Environment-dependent fluorescence intensity enhancement of Cy3 has also been exploited to study the formation of an unwound transcription initiation bubble comprised of ssDNA segments by RNA polymerase (RNAP) as it binds and unwinds promoter dsDNA. In a first ensemble-level study, Ko and Heyduk [100 (link)] reported that the fluorescence intensity from a Cy3 strategically placed on promoter DNA showed a ~two-fold increase upon binding of RNAP. Subsequently, the Cy3 signature showed a similar decrease after transcription initiation and promoter escape. The results and control experiments described in the same report indicated that the observed fluorescence intensity increase is due to the unwinding of dsDNA to ssDNA upon RNAP binding, while a decrease results from the rewinding of ssDNA to dsDNA upon promoter escape. The large ~two-fold fluorescence enhancement in unwinding-induced fluorescence enhancement (UIFE) assays could possibly result from a combination of binding of RNAP to the promoter dsDNA, unwinding of promoter dsDNA to ssDNA segments, and subsequent conformational changes involving the unwound ssDNA segment and RNAP. The ensemble assay is simple and straightforward to implement and has been used extensively in studies investigating the mechanism of promoter unwinding and promoter escape in transcription by several groups [62 (link),100 (link)–103 ].
Later, the Ha lab implemented a single-molecule UIFE (smUIFE) assay to study the kinetics and mechanism of transcription initiation by a phage T7 RNAP [104 (link)]. More recently, similar smUIFE experiments were used in real-time single-molecule assays investigating the promoter unwinding mechanism by a bacterial RNAP (Figure 4C). Here, the authors monitored the unwinding kinetics of the upstream and downstream segments of a promoter fragment to show that unwinding occurs in steps that proceed from upstream towards the downstream direction [74 (link)]. The smUIFE assays can potentially be combined with high-throughput single-molecule studies of large promoter sequence libraries, enabling a complete dissection of the promoter sequence dependence during this stage of transcription initiation. Similar assays can also be used in other processes that involve DNA unwinding and rewinding, such as replication initiation and nucleic acid helicase and topoisomerase activities. Notably, such assays will carry different signal contributions from the unwinding and the rewinding process, as well as from the proximity of the protein machinery.

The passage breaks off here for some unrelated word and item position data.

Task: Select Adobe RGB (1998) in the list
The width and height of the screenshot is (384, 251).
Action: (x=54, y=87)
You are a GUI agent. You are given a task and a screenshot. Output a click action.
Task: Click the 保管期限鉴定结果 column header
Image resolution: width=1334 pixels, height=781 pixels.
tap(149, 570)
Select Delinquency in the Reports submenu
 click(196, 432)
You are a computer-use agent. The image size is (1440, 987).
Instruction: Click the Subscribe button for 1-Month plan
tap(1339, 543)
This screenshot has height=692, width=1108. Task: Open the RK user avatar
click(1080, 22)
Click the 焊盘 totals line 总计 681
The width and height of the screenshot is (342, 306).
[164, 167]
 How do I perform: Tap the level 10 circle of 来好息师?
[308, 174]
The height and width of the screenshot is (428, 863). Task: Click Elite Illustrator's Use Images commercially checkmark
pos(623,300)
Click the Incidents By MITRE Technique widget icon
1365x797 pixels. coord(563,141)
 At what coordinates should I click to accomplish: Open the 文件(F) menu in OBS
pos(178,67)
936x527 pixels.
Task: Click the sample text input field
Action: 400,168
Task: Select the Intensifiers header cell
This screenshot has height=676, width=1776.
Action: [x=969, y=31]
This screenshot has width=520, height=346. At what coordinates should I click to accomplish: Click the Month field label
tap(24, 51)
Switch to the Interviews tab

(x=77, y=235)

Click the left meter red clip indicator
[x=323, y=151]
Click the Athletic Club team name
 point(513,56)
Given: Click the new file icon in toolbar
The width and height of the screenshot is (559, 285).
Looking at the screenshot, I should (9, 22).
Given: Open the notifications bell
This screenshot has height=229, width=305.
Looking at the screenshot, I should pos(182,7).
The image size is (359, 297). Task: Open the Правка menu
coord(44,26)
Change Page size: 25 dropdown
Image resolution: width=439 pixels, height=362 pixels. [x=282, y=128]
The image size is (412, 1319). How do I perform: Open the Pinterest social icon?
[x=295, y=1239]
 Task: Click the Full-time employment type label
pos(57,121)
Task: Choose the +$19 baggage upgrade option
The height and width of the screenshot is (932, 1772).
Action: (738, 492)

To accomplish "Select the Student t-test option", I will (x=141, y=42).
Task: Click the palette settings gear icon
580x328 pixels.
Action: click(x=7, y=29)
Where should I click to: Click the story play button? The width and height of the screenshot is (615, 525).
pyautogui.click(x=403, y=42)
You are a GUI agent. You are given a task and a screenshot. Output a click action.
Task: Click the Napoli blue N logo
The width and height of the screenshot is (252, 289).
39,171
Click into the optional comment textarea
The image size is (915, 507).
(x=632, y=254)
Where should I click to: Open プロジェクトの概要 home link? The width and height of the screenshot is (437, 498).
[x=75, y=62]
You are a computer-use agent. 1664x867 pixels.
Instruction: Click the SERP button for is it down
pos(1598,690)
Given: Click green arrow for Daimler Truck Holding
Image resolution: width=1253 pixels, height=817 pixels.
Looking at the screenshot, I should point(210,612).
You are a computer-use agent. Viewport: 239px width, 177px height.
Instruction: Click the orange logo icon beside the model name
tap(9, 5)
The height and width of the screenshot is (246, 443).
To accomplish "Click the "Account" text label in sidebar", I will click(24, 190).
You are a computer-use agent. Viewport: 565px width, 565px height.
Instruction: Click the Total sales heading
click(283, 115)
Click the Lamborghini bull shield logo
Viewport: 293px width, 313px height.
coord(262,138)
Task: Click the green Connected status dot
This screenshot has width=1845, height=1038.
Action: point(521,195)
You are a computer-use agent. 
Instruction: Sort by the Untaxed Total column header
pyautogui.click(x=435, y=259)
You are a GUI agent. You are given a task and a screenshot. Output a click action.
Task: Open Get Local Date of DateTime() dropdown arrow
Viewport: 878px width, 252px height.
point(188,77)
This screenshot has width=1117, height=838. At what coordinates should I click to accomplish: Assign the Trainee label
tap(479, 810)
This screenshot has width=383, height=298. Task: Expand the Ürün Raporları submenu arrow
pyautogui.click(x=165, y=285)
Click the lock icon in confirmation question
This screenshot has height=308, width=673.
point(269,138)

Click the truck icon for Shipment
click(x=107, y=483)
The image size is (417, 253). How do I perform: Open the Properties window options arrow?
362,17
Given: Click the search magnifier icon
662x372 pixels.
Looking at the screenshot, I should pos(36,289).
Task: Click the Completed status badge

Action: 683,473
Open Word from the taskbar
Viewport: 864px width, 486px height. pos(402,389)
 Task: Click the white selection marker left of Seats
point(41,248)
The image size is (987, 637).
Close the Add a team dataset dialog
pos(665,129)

Importantly, fluorescence enhancement mechanisms similar to the ones mentioned above exist, where stabilization of the planar excited-state occurs via binding to a molecular scaffold, are used in other fluorescent probes. These dyes are useful due to their increased fluorescence upon binding to, e.g., nucleic acids (e.g., TOTO, YOYO) [105 (link)] or to amyloid-like fibrils (e.g., Thioflavin T [106 (link)], Nile red [107 ]).